The map family is super powerful, but I still find myself getting turned around by it—especially when you start using it in pipes.
I think, before we look at your examples, it's worth contrasting them with a simpler one: just making a new column.
toy_df0 <- toy_df %>% mutate(new_var = toy_func())
# Error in mutate_impl(.data, dots) : Column `new_var` must be length 2 (the number of rows) or one, not 3
toy_df0 <- toy_df %>% mutate(new_var = toy_func(2))
toy_df0
# A tibble: 2 x 2
# runs new_var
# <int> <dbl>
# 1 1 -1.21
# 2 2 -1.30
toy_df0 <- toy_df %>% mutate(new_var = toy_func(1))
toy_df0
# A tibble: 2 x 2
# runs new_var
# <int> <dbl>
# 1 1 -1.68
# 2 2 -1.68
In these examples, toy_func runs once each. The first time, it runs with the default argument, k = 3, and that throws an error because it doesn't fit in the existing data frame. With k = 2 it fits perfectly. With k = 1 the vector is "recycled", being concatenated with itself until it fits.
Part of the tricky part of using it in pipes is recognising the context in which the pipe operator works. When you're using map, you're running toy_func several times according to the first argument, .x, and that's missing in the first example (that's what the error means). The pipe is passing toy_df as the first argument to mutate, but not to map. So what you're really running is:
toy_df1 <- mutate(toy_df, new_var = map(.f = toy_func))
The next two examples are identical, and are maybe what you intended to express:
toy_df1 <- mutate(toy_df, new_var = map(toy_df, .f = toy_func))
toy_df1 <- toy_df %>% mutate(new_var = map(., .f = toy_func))
In the second version, the pipe passes toy_df to mutate, but you can then use it again with ., as I have in map.

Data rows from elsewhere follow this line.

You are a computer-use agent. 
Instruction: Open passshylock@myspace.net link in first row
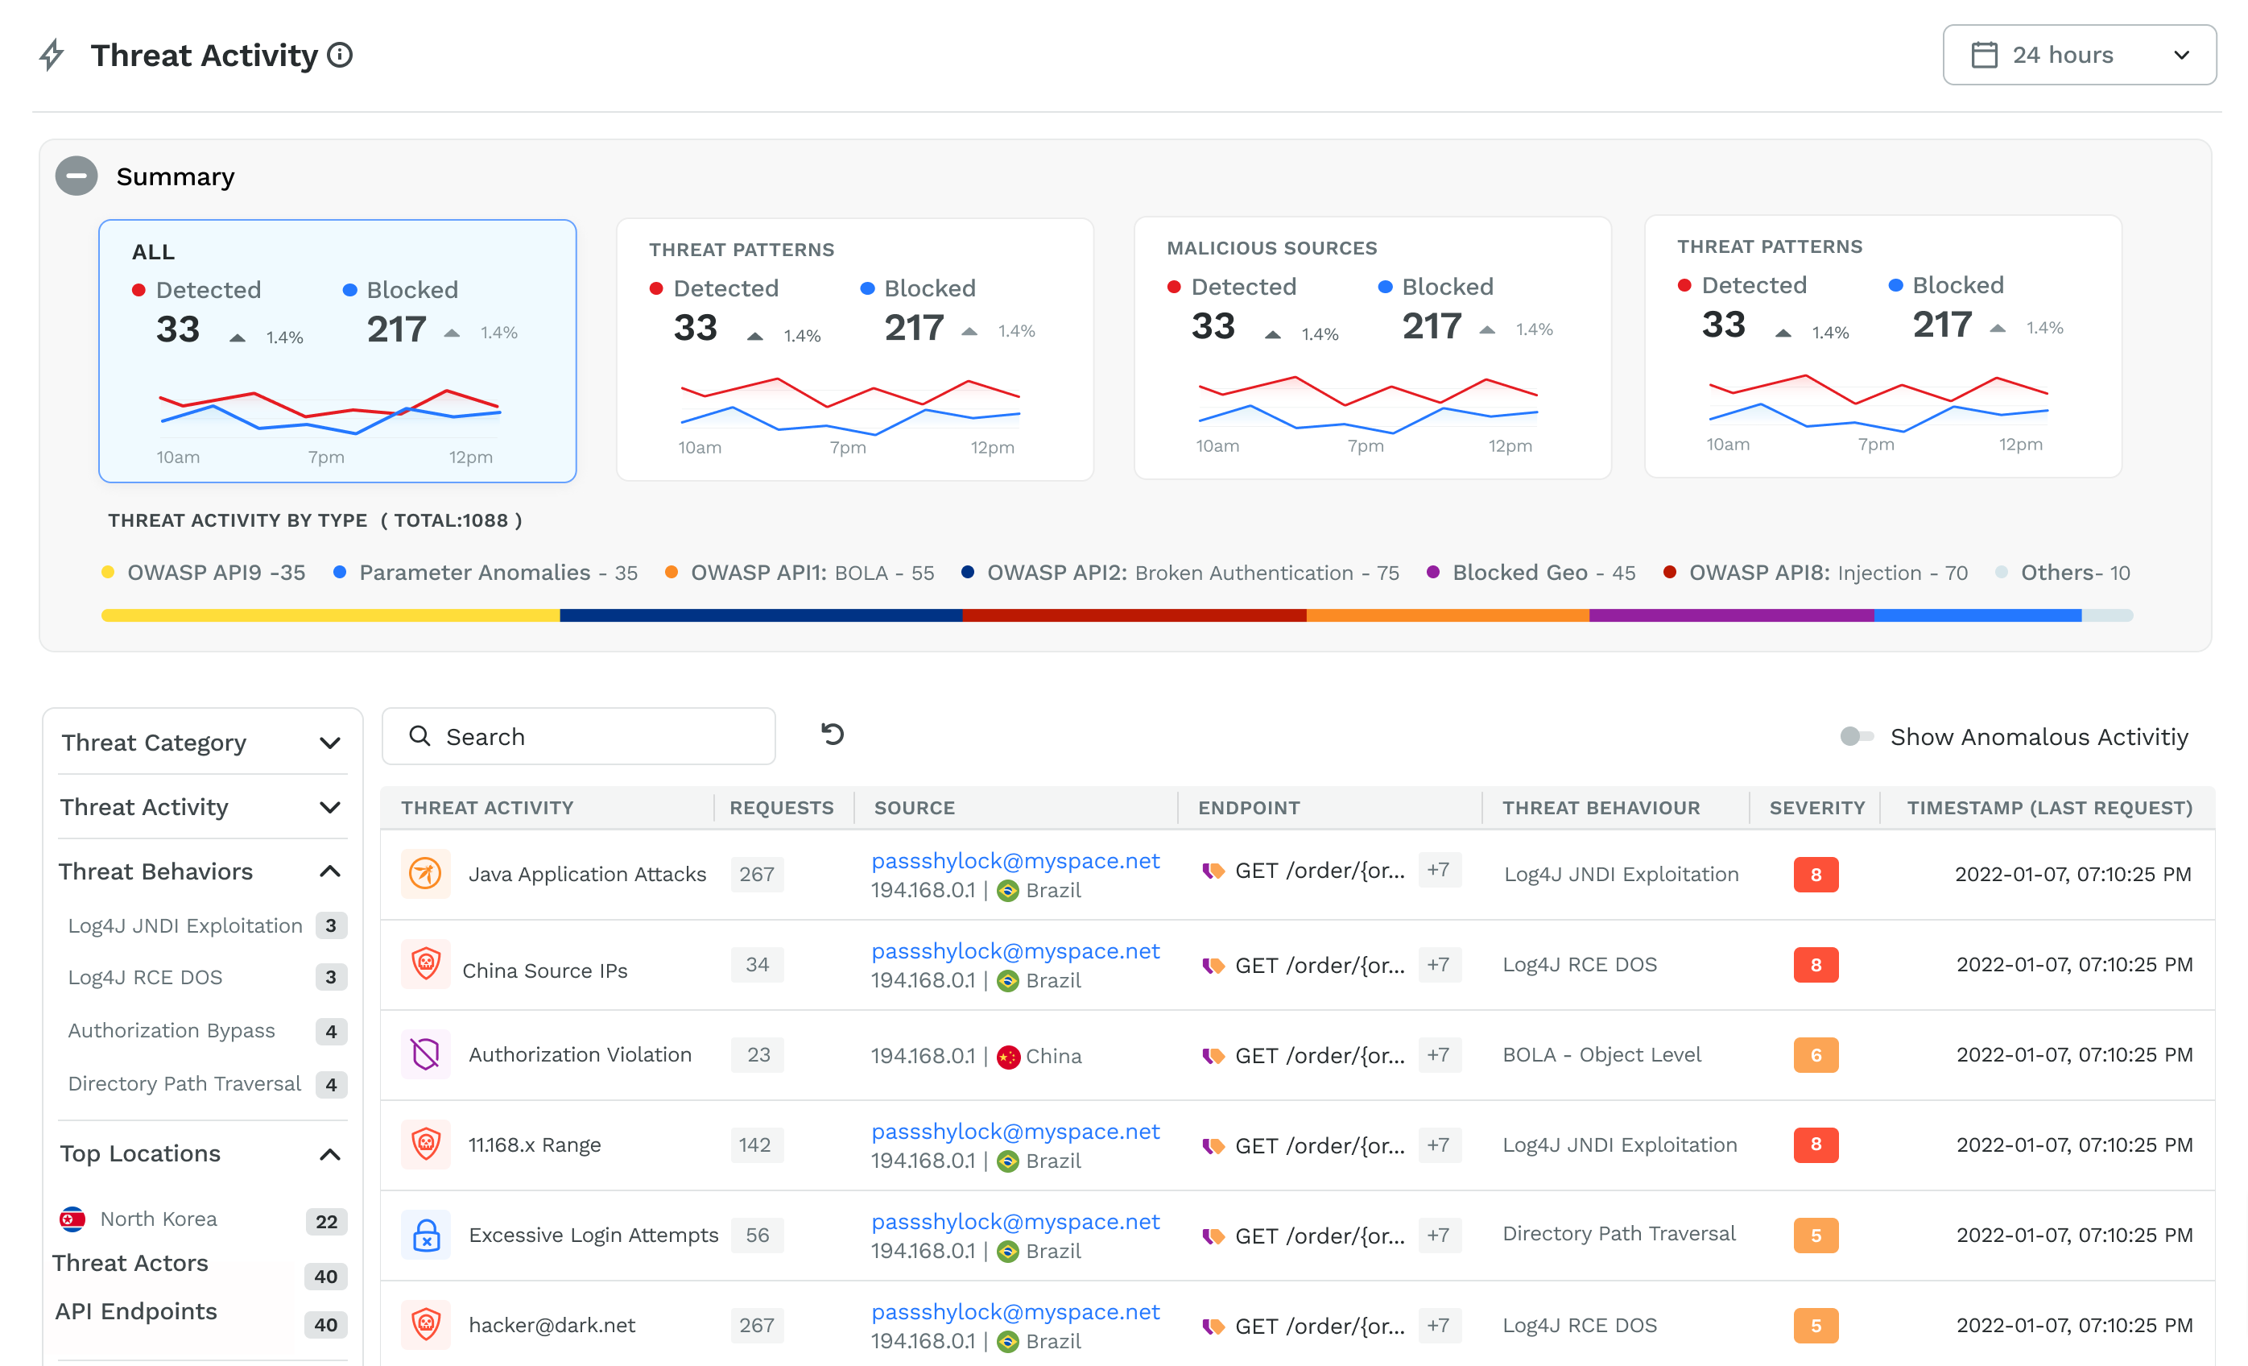[1015, 860]
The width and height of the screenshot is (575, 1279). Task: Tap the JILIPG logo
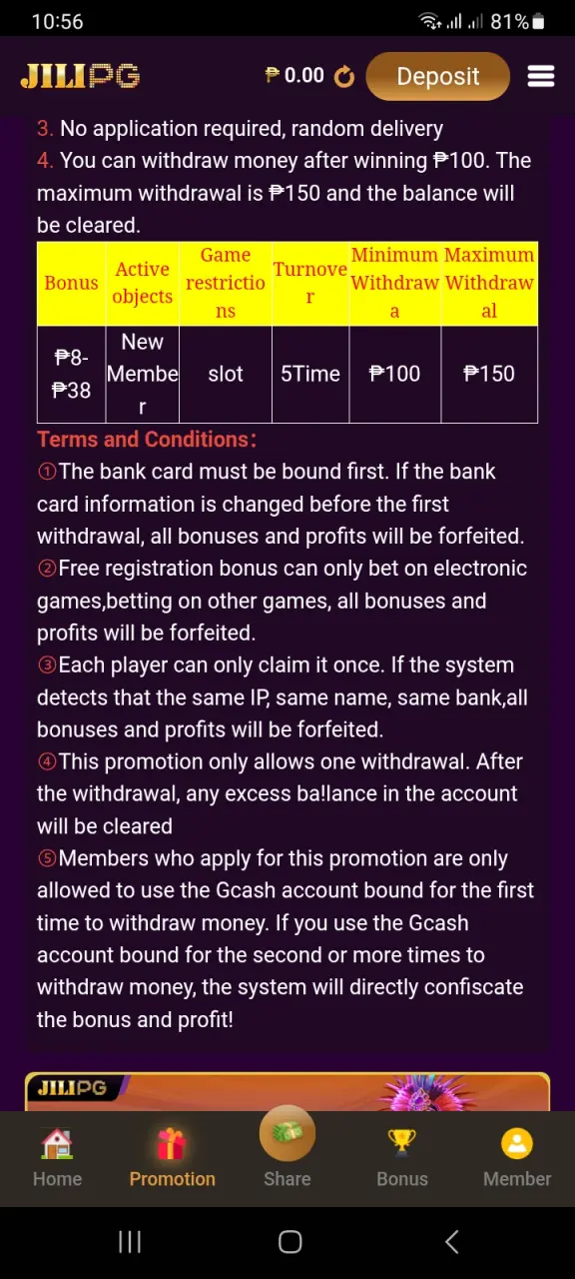coord(80,76)
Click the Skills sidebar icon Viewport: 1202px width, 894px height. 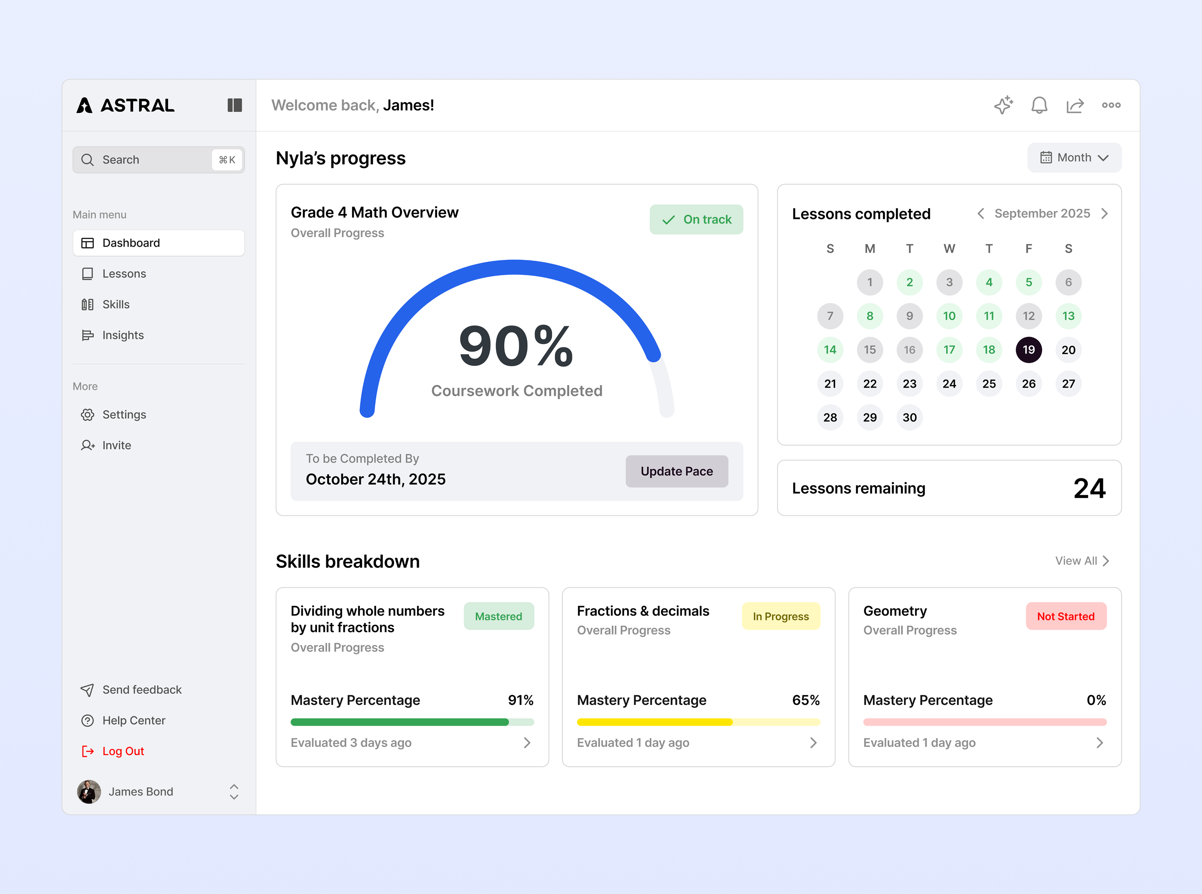point(87,304)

If we look at the output here, we can see that it's definitely different to my examples:
toy_df1
# A tibble: 2 x 2
# runs new_var
# <int> <list>
# 1 1 <dbl [2]>
# 2 2 <dbl [2]>
toy_df1$new_var
# [[1]]
# [1] -0.02948677 -0.20796988
# [[2]]
# [1] -0.02948677 -0.20796988
It's nested: each call to toy_func produces a vector, and each vector becomes one element in the list column. This is different from vector recycling.
The question is, why is each vector of length 2 and not the default, 3?
When map is called, its first argument, .x, gets broken up element-by-element and toy_func is called on each element. In the previous examples where you passed toy_df all the way into map using the .. pronoun, the . argument is what gets broken up. Under the hood, data frames are really lists (with each column being a list element), so when you do one of these...
toy_df1 <- mutate(toy_df, new_var = map(toy_df, .f = toy_func))
toy_df1 <- toy_df %>% mutate(new_var = map(., .f = toy_func))
… you're actually kind of doing this:
toy_func(toy_df[[1]])
# [1] 1 2
# [1] -0.5275058 0.0256864
# if toy_df had more columns, it'd then be:
# toy_func(toy_df[[2]])
# toy_func(toy_df[[3]])
# etc.
Since the data frame has two rows, you're passing a two element vector to rnorm each time. And, unfortunately, rnorm is perhaps a little happy to make do with that. From the rnorm documentation:
n: number of observations. If length(n) > 1 , the length is taken to be the number required.
So by passing the data frame's columns onto your toy_func, you're ending up overriding the default argument—not with a constant k, but with a vector whose length is taken to be k by nrorm.
I'm wondering if you wanted to pass the value in each row of the runs column in as k. So for the first row, runs is 1 and you get rnorm(1) (one random number); for the second, rnorm(2) (two random numbers), etc. And then you unnest that. Is that fair?
If that's case, what you want to do is have map break the runs columns up element-by-element and give that to each toy_func run, not the whole data frame column-by-column. This would do the trick:
toy_df2 = toy_df %>% mutate(new_var = map(.$runs, .f = toy_func))
toy_df2
# A tibble: 2 x 2
# runs new_var
# <int> <list>
# 1 1 <dbl [1]>
# 2 2 <dbl [2]>
toy_df2 %>% unnest()
# A tibble: 3 x 2
# runs new_var
# <int> <dbl>
# 1 1 -0.887
# 2 2 1.80
# 3 2 1.08
The magic here is .$runs. The pipe passes toy_df to mutate, and then you recall it in map with .—but you use it with the dollar signto narrow it down to one column.
I think you have the right idea about default arguments, but the mechanics of map combined with the mechanics of the pipe make things complicated really quickly
I hope that helps!